TASK |
In the forum thread below about choosing a scoreboard methodology, what does the first reply recommend?

[[ TEXT FOR ANALYSIS, beginning ]]

Choose scoreboard methodology to implement

Hi all,

I have couple of years working as Verification Engineer. I verified some IPs (bus matrix interconnection, RDMA, etc) using UVM. I found that we have 2 methodoloies to implement scoreboard:

  1. On-fly check: Check immediately incoming transactions to scoreboard at run phases (main phase).
  2. Collect all transactions ar run phases and check at report phases (report, check phase).

Sometimes my scenarios are very difficult to check On-fly (methodology #1), I have to use the methodology #2 which is easy to implement.

I have question: Is methodology #2 good? Should I use #2 to apply? My test usually generates really big a mount of stimulus/transaction, does it consume too memory that crash simulation?

Thanks everybody, hopefully receive your responses.
Chris

In reply to cuonghl:

I recommend checking transactions as they are generated. This allows you to immediately identify any errors so that you can pinpoint when the errors occur. You can also stop the simulation immediately to reduce computing resource requirements.

In reply to cuonghl:

Earlier, when we used to implement checkers or loggers in our testbench, one of the rules we normally used was to segregate clearly the different steps as follows:

  1. collect data
  2. process
  3. log them (if this is a monitor or data logger)

as you can see, it is not a good idea to interleave 1 and 2 unless there is a compelling reason to do so. This not only makes logic difficult to understand and maintain, it is not efficient simulation wise. For example, it makes sense to dump a transaction once instead of partially dumping the transaction in 4 steps.

But I would like to understand why you think on the fly checking is difficult. Can you give an example?

[[ TEXT FOR ANALYSIS, end ]]
[[ GIVEN MATERIAL, beginning ]]

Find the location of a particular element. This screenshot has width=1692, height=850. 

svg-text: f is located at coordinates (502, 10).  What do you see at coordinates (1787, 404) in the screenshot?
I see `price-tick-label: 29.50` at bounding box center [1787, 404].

[[ GIVEN MATERIAL, end ]]

EXPECTED ANSWER |
It recommends checking transactions as they are generated.